In my previous implementation I keep data of both sides for being easy to search/verify. But now I think that’s redundant. Is there something I missed?

2) Flip board:
In my previous implementation if I cannot find out a new opening move, I will flip current board horizontally (Xiangqi is horizontally symmetrical) and vertically then check again. For chess do you check with vertical flipping? Any drawback?

3) From CPW (https://chessprogramming.wikispaces.com/CTG) I have read that ChessBase builds opening books from white side only and flip the board for black side (looks similar to my question 2). However, without real data of the black side, how it could hit? For example, after the 1st move e4, if we flip the board, the board become as below with white side in turn. I don’t think we have any board starts like that.

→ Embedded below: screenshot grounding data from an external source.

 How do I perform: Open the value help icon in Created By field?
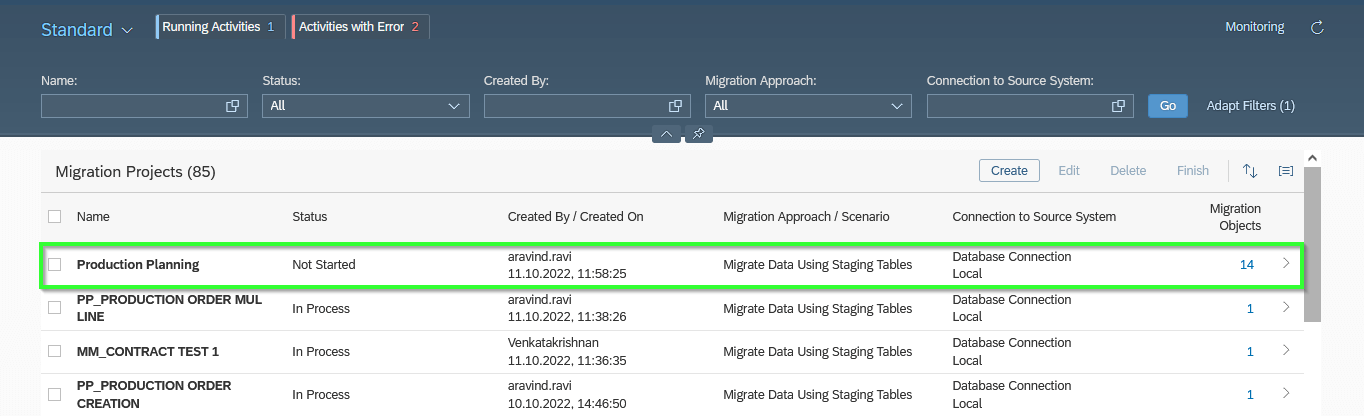[675, 105]
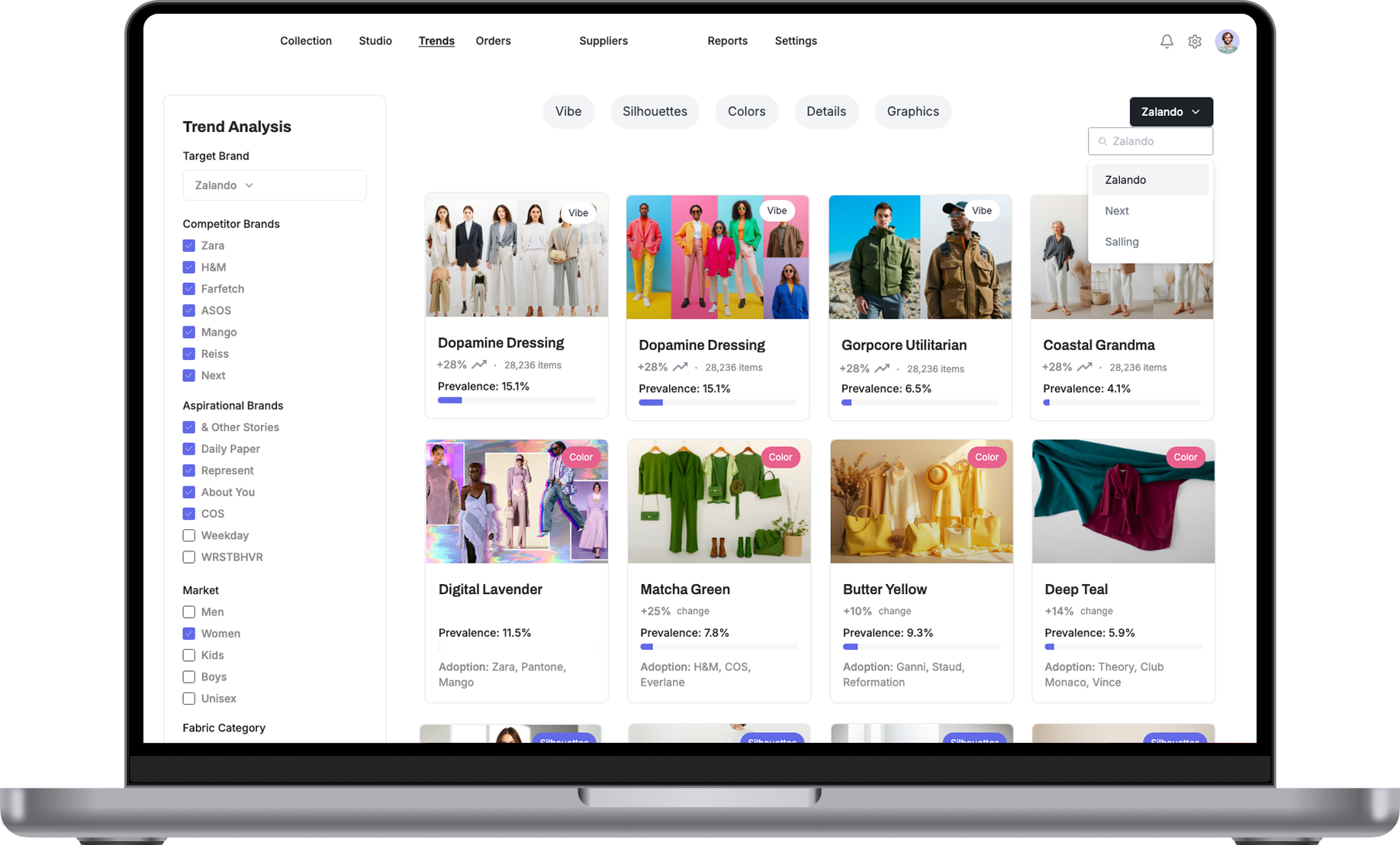Collapse the dark Zalando dropdown button
Screen dimensions: 1400x845
tap(1170, 111)
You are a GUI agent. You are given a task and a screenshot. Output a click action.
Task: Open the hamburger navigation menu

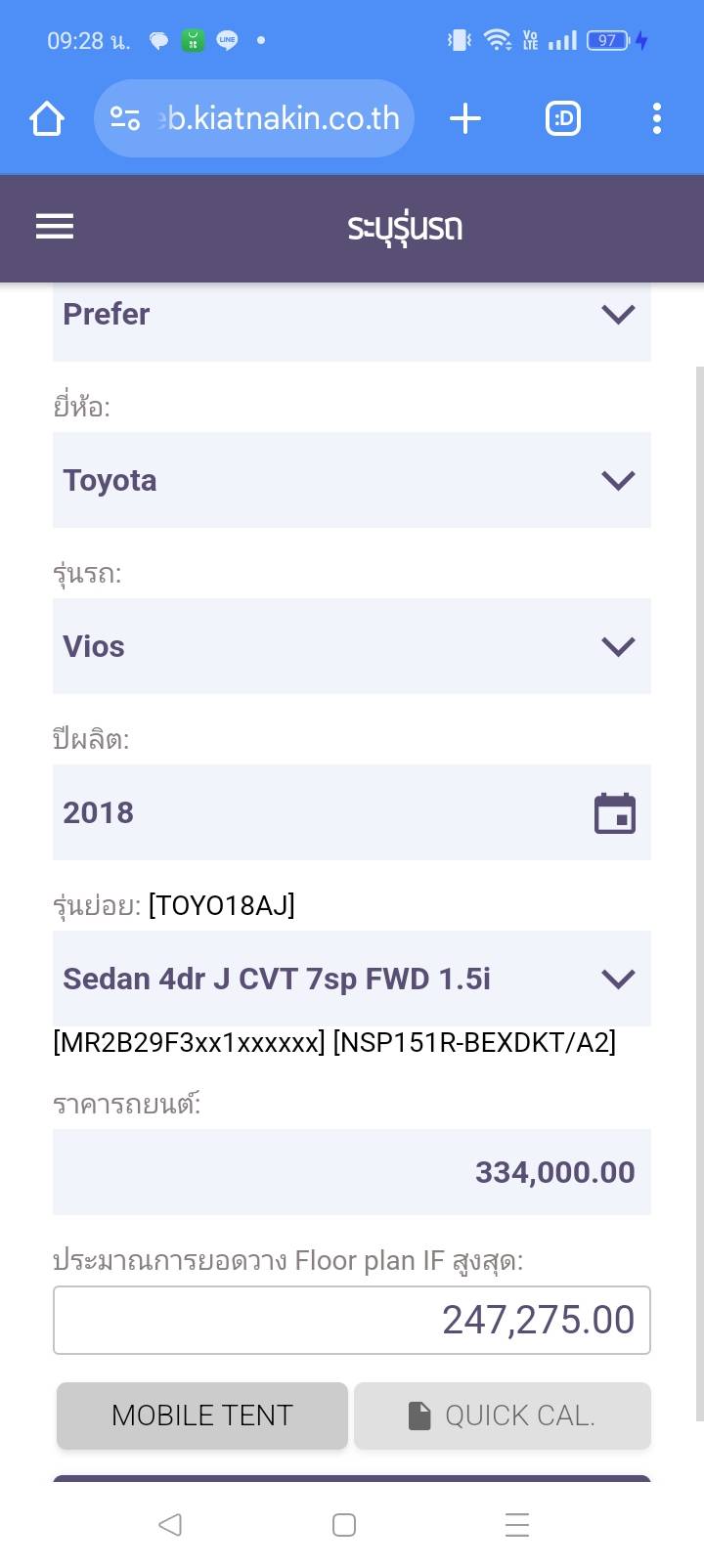55,227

[d]rnbqkbnr/pppp1ppp/8/4p3/8/8/PPPPPPPP/RNBQKBNR w KQkq - 0 2[/d]


4) Weight size:
Polyglot uses 16 bit (my previous one used 8 bit). Look like I will use 16 or 8 bits too. My dilemma is what or how to store data for weights. If I calculate and store percentages, it is fine for any number of bits. However if later I let users to add few more opening lines into an existing book I have no clue to change those percentages to right values. If I store number of hits - it is easier for both creating and adding later but it may be overflowed when creating huge opening books - in that case the app cannot know which move are better than others since all overflowing values will be cut into a constant. I may do some tricks, say divide them for a constant number but still see some drawbacks. Any advice?

5) Searching:
In my previous implementation I did binary search based on sorted positions. That required to search whole data every time. Any tips/tricks to reduce search scope?


6) Moves:
My previous one did not store moves in data. Only positions in form of Zobrist hash key. From a given position I generate and make all legal moves, search new positions from books so I can get which moves are still in opening and their weights. I don’t understand why Polyglot, ChessBase store moves in their opening positions?

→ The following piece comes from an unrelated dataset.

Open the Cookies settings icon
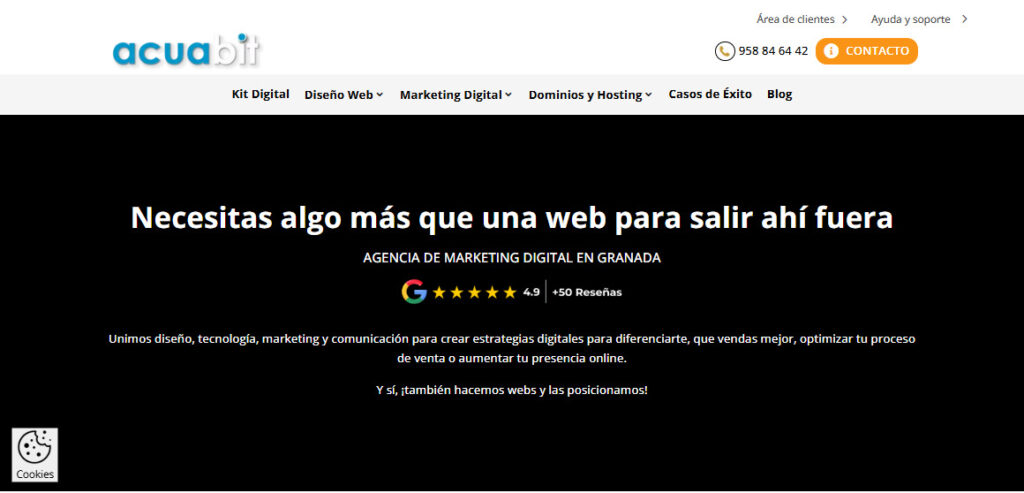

Thanks in advance for any help

Re: Some opening book design questions

Posted: Wed Feb 21, 2018 3:36 pm
by jdart
For chess, piece setup + castling status + en passant status + side to move define the position (this is what FEN stores).

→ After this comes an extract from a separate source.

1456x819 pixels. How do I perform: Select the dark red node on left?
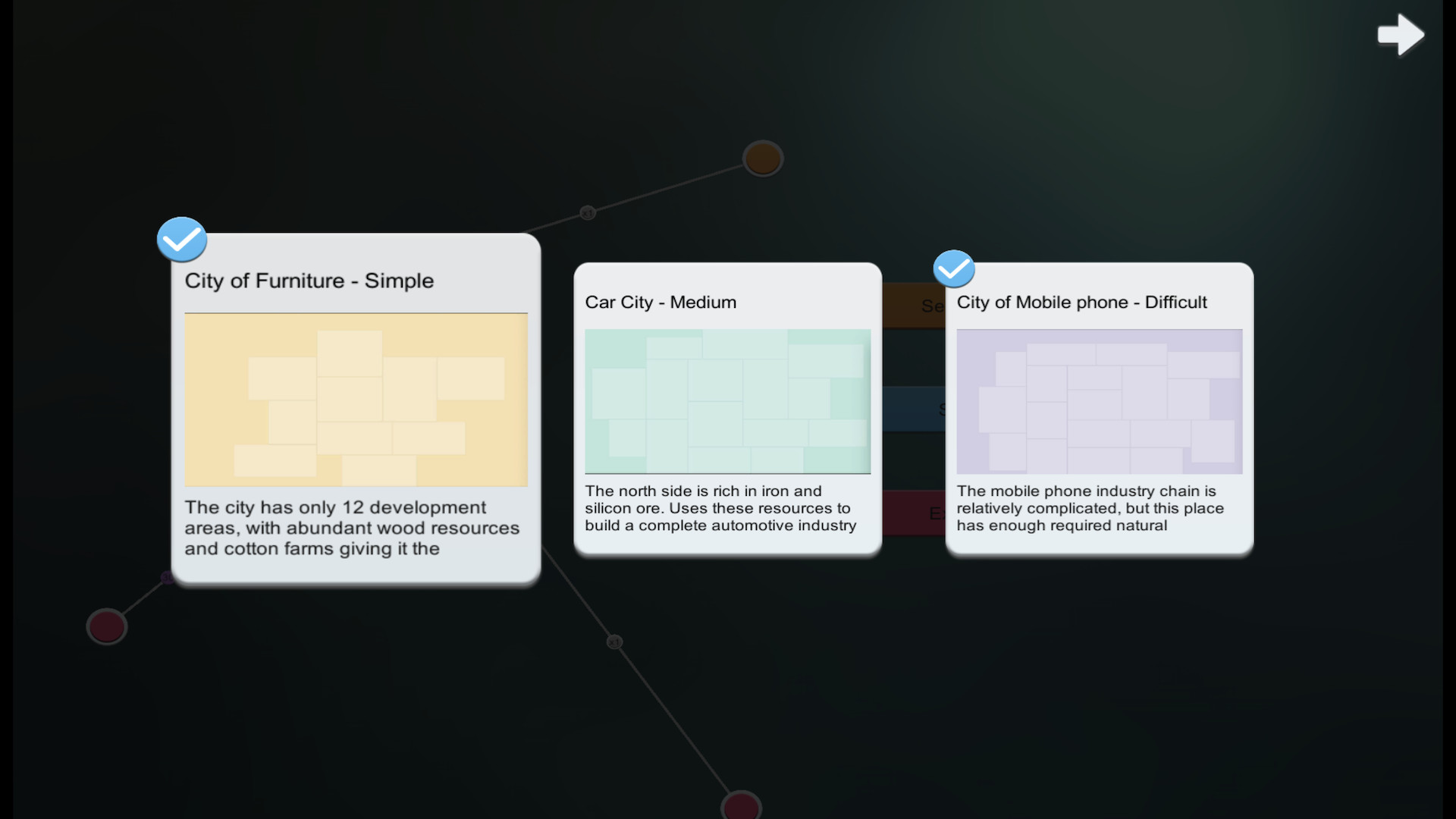tap(107, 627)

The simplest approach is just to compute a hash code based on those factors and use it to look up the position.

My book, which is a custom format, stores a persistent hash table. Each hash table entry is an index to a storage block that contains a move list for the position. Each move has an associated weight. Multiple move lists are packed into each storage block.

I have thought about using a simple key-value store, which can store variable-length arrays, as the book format. One interesting one is LMBD - https://en.wikipedia.org/wiki/Lightning ... d_Database.

Right now I only store a weight value. It is computed from some other factors such as win/loss/draw counts, but I don't store those other factors in the book itself (some book formats do).

If you allow editing the book you should probably allow editing the weights, too.

I think Polyglot does most of what I have described above and just adopting that might not be a bad choice.

Some other things you might consider: IMO a book should flag somehow positions that lead to a more or less forced draw. A draw has a value that is not fixed but depends on the relative opponent rating, or the contempt value if you don't have a rating available. So the program should be more willing to play into a draw if the opponent is rated higher.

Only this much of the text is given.